Menurunnya toleransi terhadap aktifitas.
Kriteria Hasil :
• Status mental dalam batas normal
• Bernafas dengan mudah
• Tidak ada cyanosis
• PaO2 dan PaCO2 dalam batas normal
• Saturasi O2 dalam rentang normal
Intervensi :
a. Manajemen asam dan basa tubuh
b. Manajemen jalan nafas
c. Latih batuk
d. Tingkatkan keiatan
e. Terapi oksigen
f. Monitoring respirasi
g. Monitoring tanda vital
3. Ketidak seimbangan nutrisi Kurang dari kebutuhan tubuh yang berhubungan Status Nutrisi (Intake cairan dan makanan)
Data-data :
Dyspnea, fatique
Anorexia, nausea/vomiting.
Penurunan berat badan
Kehilangan masa otot,
tonus otot jelek
Dilaporkan adanya perubahan sensasi rasa
Tidak bernafsu untuk makan, tidak tertarik makan
Kriteria Hasil :
• Asupan makanan adekuat
• Intake cairan peroral adekuat
• Intake cairan adekuat
• Intake kalori adekuat
• Intake protein, karbohidrat dan lemak adekuat
• Mampu memeliharan intake kalori secara optimal
• Mampu memelihara keseimbangan cairan
• Mampu mengontrol asupan makanan secara adekuat
Intervensi :
a. Manajemen cairan
b. Monitoring cairan
c. Status dietPage 16
d. Manajemen gangguan makan
e. Manajemen nutrisi
f. Terapi nutrisi
g. Konseling nutrisi
h. Kontroling nutrisi
i. Terapi menelan
j. Monitoring tanda vital
k. Bantuan untuk peningkatan BB
l. Manajemen berat badan

IMPLEMENTASI
Pelaksanaan adalah tahap keempat dari proses keperawatan dalam melaksanakan asuhan keperawatan (Kozier, 1991).
1. Prinsip-prinsip dalam pelaksanaan dari tiap-tiap masalah atau diagnosa keperawatan yang ada dalam teori disesuaikan dengan prioritas keadaan klien.
2. Tahap pelaksanaan terdiri dari :
a. Keterampilan yang diperlukan pada penatalaksanaan adalah :
1) Kognitif adalah suatu keterampilan yang termasuk dalam kemampuan memecahkan masalah, membuat keputusan, berpikir kritis dan penilaian yang kreatif.
2) Interpersonal adalah suatu yang diperlukan dalam setiap aktivitas perawat yang meliputi keperawatan, konseling, pemberi support yang termasuk dalam kemampuan interpersonal diantaranya adalah perilaku, penguasaan ilmu pengetahuan, ketertarikan oleh penghargaan terhadap budaya klien, serta gaya hidup.

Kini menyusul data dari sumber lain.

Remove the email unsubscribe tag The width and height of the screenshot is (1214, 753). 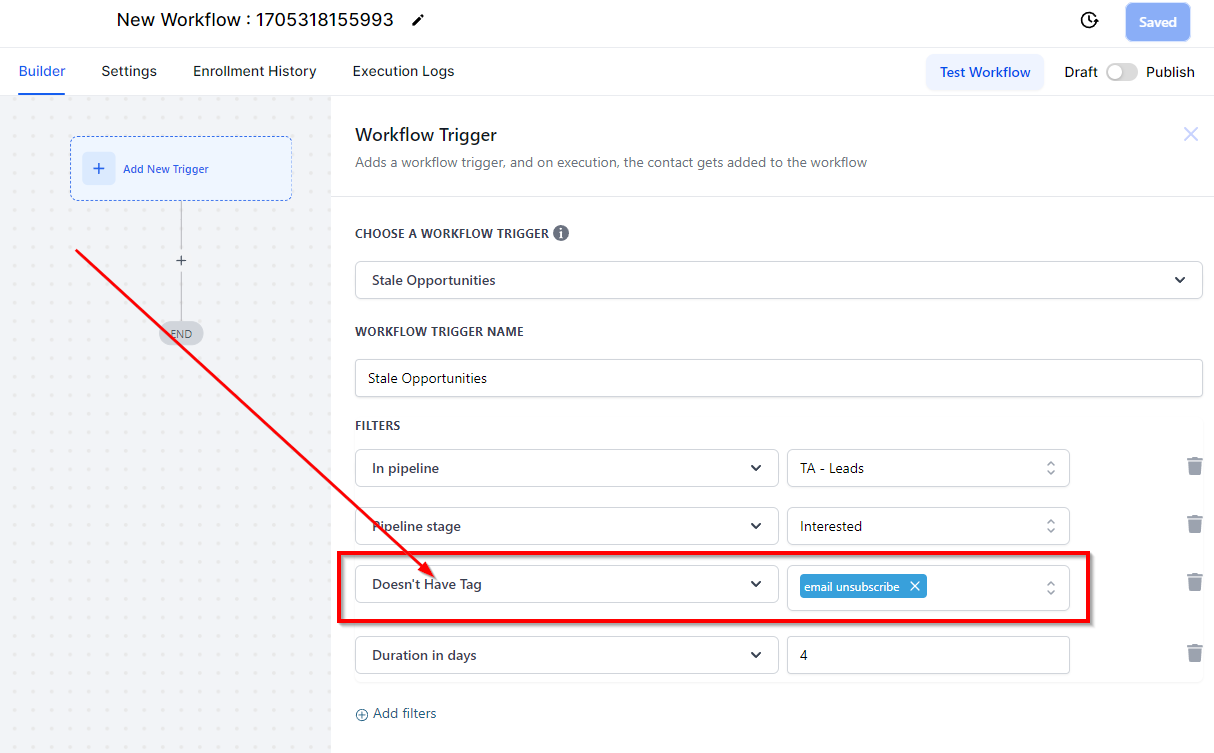(914, 587)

Perawat akan mempunyai skill yang tinggi dalam hubungan interpersonal jika mereka mempunyai kesadaran akan sensitivitas terhadap yang lain.

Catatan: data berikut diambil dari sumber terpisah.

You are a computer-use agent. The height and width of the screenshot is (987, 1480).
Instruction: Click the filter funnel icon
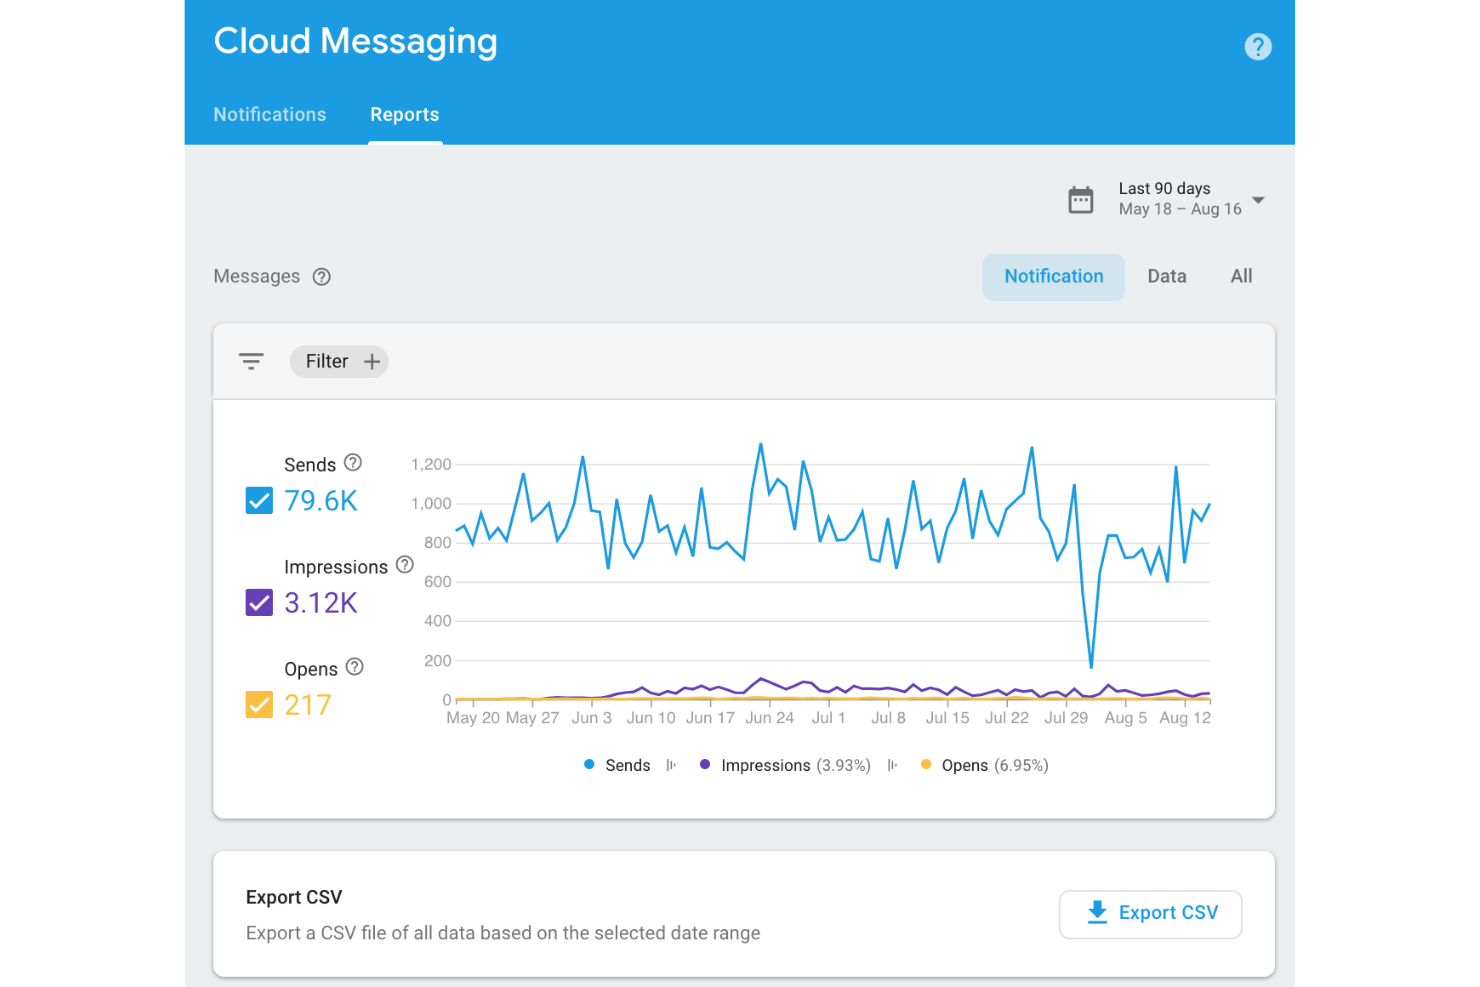tap(251, 361)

3) Tekhnikal adalah suatu kemampuan yang tidak bisa dipisahkan dengan interpersonal skill seperti memanipulasi alat, memberikan suntikan, pembiayaan, evaluasi dan reposisi.
b. Tindakan Keperawatan
1) Mandiri atau independen adalah suatu tindakan perawat yang berorientasi pada tim kerja perawat dalam melakukan, menentukan, merencanakan dan mengevaluasi tindakannya :
a) Seorang perawat tidak dapat melakukan tindakan keperawatan sendiri, contoh : merubah posisi klien yang obesitas di atas tempat tidur.
b) Asisten memerlukan tingkat stres pada klien, contoh mengganti posisi klien yang obesitas di atas tempat tidur.
c) Perawat yang kurang mengerti tentang pemasangan infus harus mencari pertolongan yang mengerti pertolongan tersebut.
2) Interdependen atau kolaborasi adalah suatu tindakan bersifat kolaboratif tim kesehatan lainnya dalam menentukan perencanaan, pelaksanaan dan evaluasi terhadap klien yang dirawat, contoh : pemberian obat analgetik untuk mengatasi nyeri pada klien diperlukan kolaborasi dengan dokter.
c. Pendokumentasian Implementasi
Setelah dilakukan tindakan keperawatan, perawat mencatat tindakan tersebut
dan respon dari pasien dengan menggunakan format khusus pendokumentasian pada pelaksanaan.

EVALUASI
Setelah dilakukan implementasi keperawatan, maka hal yang perlu di evaluasi dari tindakan yang telah kita lakukan yaitu :
1. Bersihan jalan nafas efektif .
2. Pertukaran gas yang Adekuat.
3. Kebutuhan Nutrisi dan Cairan dapat terpenuhi.